──────── KUTIPAN PILIHAN
Perjanjian, menurut pendapat dari Prof. Subekti, SH diartikan sebagai suatu peristiwa di mana seorang berjanji kepada seorang lain atau di mana dua orang saling berjanji untuk melaksanakan suatu hal. Dalam Kitab Undang-Undang Hukum Perdata (KUH Perdata), pengertian perjanjian diatur dalam ketentuan Pasal 1313 KUH Perdata yang menyebutkan bahwa :
- Perjanjian adalah suatu perbuatan di mana satu orang atau lebih mengikatkan dirinya terhadap satu orang lain atau lebih.
Baca juga : Janji Dan Perikatan Dalam Buku III KUH Perdata
Dalam suatu perjanjian dikenal adanya suatu asas yang disebut dengan asas kepribadian suatu perjanjian. Asas kepribadian suatu perjanjian dapat ditemukan dalam ketentuan Pasal 1315 KUH Perdata yang menyebutkan bahwa :
- Pada umumnya tak seorang dapat mengikatkan diri atas nama sendiri atau meminta ditetapkannya suatu janji dari pada untuk dirinya sendiri.
────────────────
──────── DATA TERCATAT
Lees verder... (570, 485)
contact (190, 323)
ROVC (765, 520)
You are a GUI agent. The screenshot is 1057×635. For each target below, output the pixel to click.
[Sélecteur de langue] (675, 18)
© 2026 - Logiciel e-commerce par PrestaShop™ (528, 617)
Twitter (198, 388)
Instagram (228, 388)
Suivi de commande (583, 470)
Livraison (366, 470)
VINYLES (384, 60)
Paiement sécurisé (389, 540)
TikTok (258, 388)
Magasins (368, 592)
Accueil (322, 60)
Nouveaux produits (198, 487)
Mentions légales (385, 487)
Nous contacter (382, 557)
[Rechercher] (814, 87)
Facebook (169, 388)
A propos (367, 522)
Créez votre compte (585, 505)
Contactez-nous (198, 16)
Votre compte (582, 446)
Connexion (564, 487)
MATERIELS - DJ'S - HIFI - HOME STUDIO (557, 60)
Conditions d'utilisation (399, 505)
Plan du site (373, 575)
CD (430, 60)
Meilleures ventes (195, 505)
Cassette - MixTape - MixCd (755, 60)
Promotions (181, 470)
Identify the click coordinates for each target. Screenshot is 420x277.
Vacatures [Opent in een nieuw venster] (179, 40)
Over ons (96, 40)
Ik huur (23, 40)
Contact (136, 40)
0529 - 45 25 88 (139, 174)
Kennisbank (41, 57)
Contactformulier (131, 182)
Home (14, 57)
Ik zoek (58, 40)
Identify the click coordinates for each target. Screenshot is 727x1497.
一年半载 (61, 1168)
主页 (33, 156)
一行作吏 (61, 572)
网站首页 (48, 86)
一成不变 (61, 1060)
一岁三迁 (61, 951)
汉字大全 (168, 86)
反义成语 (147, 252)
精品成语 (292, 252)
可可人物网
────────────────
- **SOAL LATIHAN**:
• 1. Dalam kutipan tentang perjanjian, pasal KUH Perdata mana yang memuat asas kepribadian suatu perjanjian?
• 2. Sambung kutipan tentang perjanjian mulai setelah kalimat terakhir yang ditampilkan.

- **JAWABAN SOAL**:
• 1. Pasal 1315 KUH Perdata.

• 2.
Kata "mengikatkan diri" sebagaimana dimaksud dalam ketentuan Pasal 1315 KUH Perdata tersebut, maksudnya adalah ditujukan pada memikul kewajiban-kewajiban atau menyanggupi melakukan sesuatu, sedangkan minta ditetapkannya suatu janji, berarti ditujukan pada memperoleh hak-hak atas sesuatu atau dapat menuntut sesuatu.
Baca juga : Sistem Terbuka Dan Asas Konsensualisme Dalam Hukum Perjanjian
Sudah sepatutnya, perikatan hukum yang dilahirkan oleh suatu perjanjian, hanya mengikat orang-orang yang mengadakan perjanjian tersebut dan tidak mengikat orang-orang lain. Suatu perjanjian hanya meletakkan hak-hak dan kewajiban-kewajiban antara para pihak yang membuatnya. Orang-orang lain yang merupakan pihak ketiga, tidak mempunyai sangkut paut dengan perjanjian tersebut.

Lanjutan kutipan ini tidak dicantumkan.